Domani incontro con la ditta subentrante, Ksm-Mondialpol, all’Ufficio provinciale del lavoro. Cgil, Cisl e Uil: «Noi le uniche sigle ad aver firmato il contratto nazionale»
Figuriamoci se dall’ennesima vertenza, quella del “Detective”, non nasceva l’ennesimo scontro sindacale. Stavolta ad essere compatti sono i Confederali, Cgil, Cisl e Uil, proprio il giorno dopo la costituzione di un comitato spontaneo (vedi articolo correlato). Che con un comunicato unitario dichiarano che «dopo i preventivi passaggi e gli accordi aziendali per l’assorbimento del personale cosi come previsto dal capitolato d’appalto stesso e dal Contratto nazionale di categoria, l’azienda subentrante “Ksm-Mondialpol” ha dichiarato più volte la volontà e disponibilità al rispetto delle leggi, del contratto di lavoro vigente, del bando di gara e di tutti i suoi allegati. Rammentiamo che le scriventi Organizzazioni sindacali sono le uniche firmatarie del citato Contratto Nazionale di Lavoro, quindi le uniche titolate a sottoscrivere tutti gli accordi che abbracciano il comparto e che pertanto nessun comitato spontaneo dei lavoratori, o altra sigla sindacale hanno la titolarità nel trattare tale argomento, e che, inoltre, tutte le trattative e accordi debbono essere legittimati e discussi presso l’Ufficio Provinciale del Lavoro come più volte ribadito in Prefettura e non nell’androne delle facoltà universitarie».

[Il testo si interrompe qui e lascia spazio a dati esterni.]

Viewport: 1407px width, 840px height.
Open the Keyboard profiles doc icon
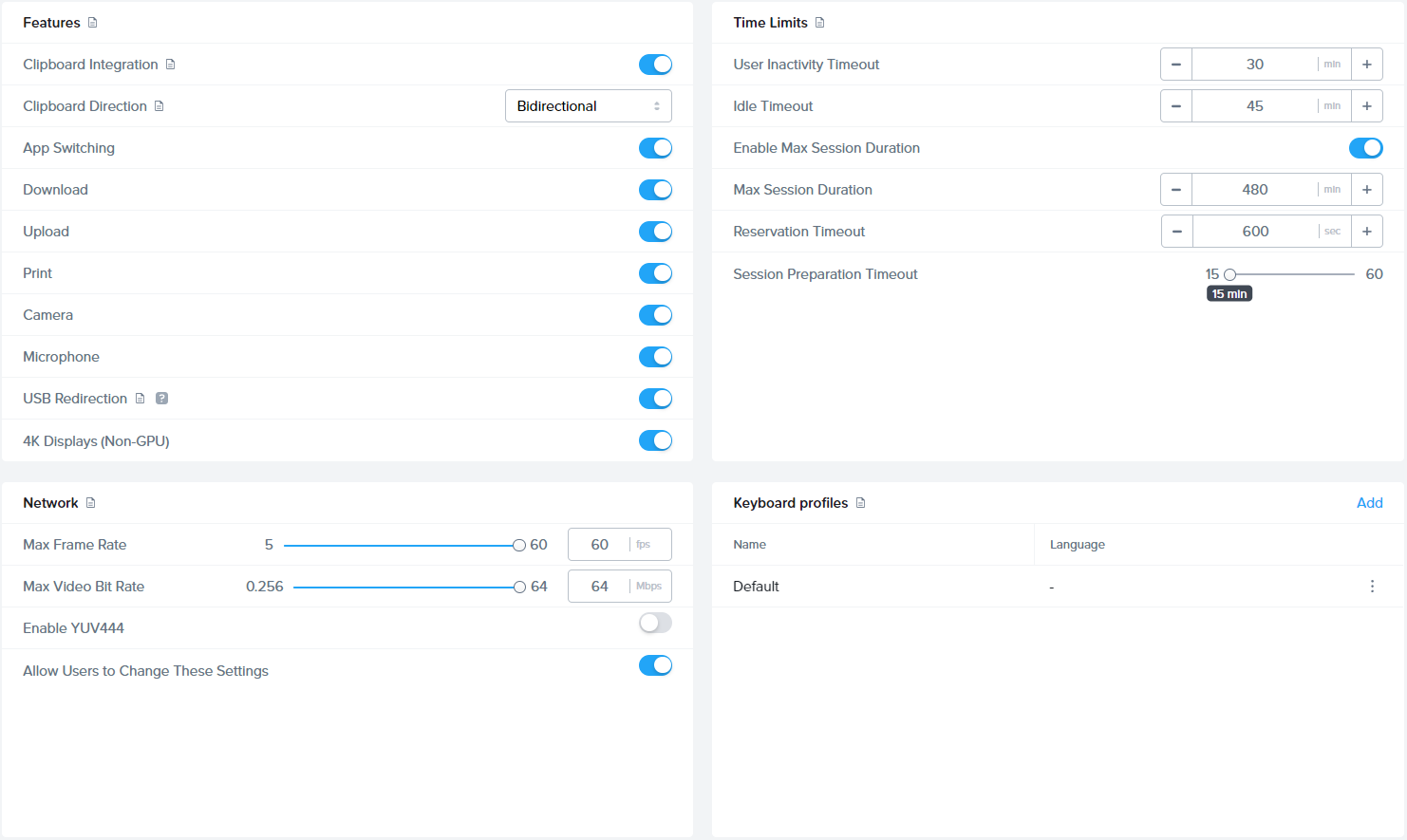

«Inoltre – si legge ancora nella nota – comunichiamo che domani, presso L’Ufficio Provinciale del Lavoro, si terrà l’incontro tra le aziende Ksm-Mondialpol e Cgil, Cisl e Uil per dar seguito alle procedure previste dal capitolato d’appalto del transito delle guardie legate all’appalto e delle rimanenti guardie alle quali va comunque garantita la piena occupazione cosi come più volte dichiarato dal rappresentante dell’RTI presso la prefettura di Messina. Tutto ciò al fine di salvaguardare i posti di lavoro ed evitare quanto già accaduto con la vertenza riguardante la ristorazione del Policlinico, nell’ambito della quale demagogia e populismo hanno condotto al lastrico 35 lavoratori».